In my very short tenure as a working flash photographer (0.000001% of my total photographic life), I have gained enough knowledge to work in a “lets see what we get”, rather than a “Oh sh#t, oh sh#t, oh sh#t” frame of mind.
The basics.
Use Manual.
Manual flash has four active exposure controls and one passive one.
The active controls are; Power (1/1 to 1/128th power), Distance (subject to flash-not camera), Aperture and ISO chosen. The passive control is Shutter Speed, which does have an effect on ambient exposure, but not flash.
The more of these you can control from the get-go the better.
Working for only a month with my rig, I am now comfortable setting up a 1-2 flash outfit and shooting nearly straight away, but I need to control the environment.
I know that if my flash to subject distance is about 3 metres, zoom on the flash at 28mm, my aperture at F2.8* and my ISO set to 400, then 1/32 +.3/.7 to 1/16th power through a shoot through brolly, or 1/16th from a silver reflector brolly are going to be in the ball park. Note that where I stand is basically irrelevant. The flash to subject distance is critical, the photographer to subject distance is not.
Similarly, most ceilings in modern event halls will work with a flagged flash at about 1/8th power at 2.8* and ISO 800 and the flash zoom set to 105mm. This gives me even coverage This is also a good starting point for bouncing flagged flash.
If shooting for fill light outdoors, I will often start at 1/1 power and work for balance. This one is still a work in progress, but a test or two and I am good to go.
These known values (with my flashes), are a starting point I can rely on.
To change these I have a wireless controller on camera that can run three groups separately and is a dream to use (choose the group and increase or reduce the power). If this fails, any one of my 560 IV flash units can step in as a controller.
Shutter speed is chosen based on how much ambient light there is and whether I want to add it in for atmosphere or cut it out to capture movement. At slow camera shutter speeds, you will still capture subject movement sharply as long as you overpower the ambient light , because the flash effectively becomes your shutter. If there is too much ambient light though, you will get subject ghosting as the flash’s fast light and the ambient slow shutter speed light share the exposure giving you one sharp and many blurred versions of your subject. Using a higher shutter speed is not going to capture the movement, but it will cut out ambient light allowing the flash (possibly shooting at up to 1/20,000 of a second), to effectively be your shutter.
As I add more modifiers and make up more complicated flash configurations, I record them in a note book. This allows me to go to an idea with a workable base, then modify as I need.
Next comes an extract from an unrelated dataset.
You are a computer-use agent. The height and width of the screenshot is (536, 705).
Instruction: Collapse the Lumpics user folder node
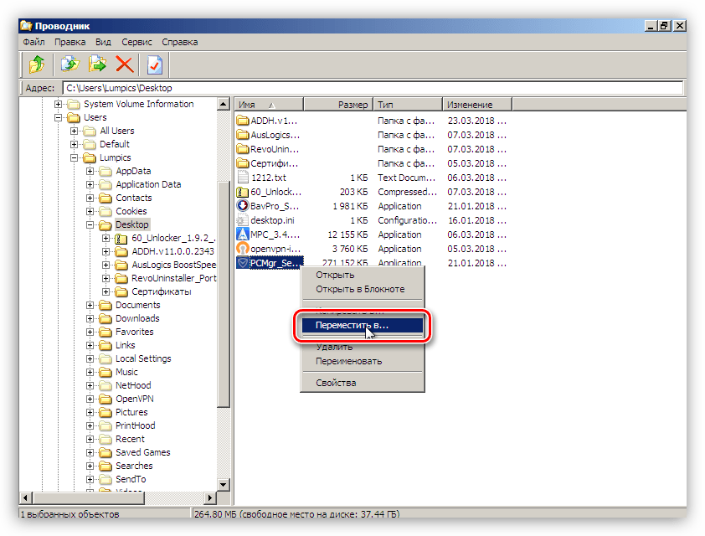pos(75,157)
The reason I do not use TTL is simply because I prefer to control things as shown above. It sits in my head better. TTL uses a totally different set of controls.
The basic strength of TTL is it’s ability to set most of the above for you. It’s weakness is that it bases it’s choices on subject reflectance. Shoot a dark subject without flash and you will usually need to set “-” exposure compensation on your camera. Flash needs the same compensation. It rarely falls outside of a workable-fixable range, but it cannot be relied on to be consistent.
Even though I shoot this way normally (Aperture priority with exposure comp), TTL flash often confuses me and works against my wishes, trying too hard to make flash invisible, then jumping to being too overpowering. It also makes judging battery drain harder. You can control the camera with manual mode, but the flash will still react to it’s environment.
*One huge advantage of M43 is f2.8 aperture gives me plenty of flash power (the wider aperture reduces the amount of power needed), but still provides a decent amount of depth of field (equal to f5.6 in full frame). A full frame camera at f5.6 would need either more flash power or a higher ISO setting. Flash on M43 is effectively two stops stronger.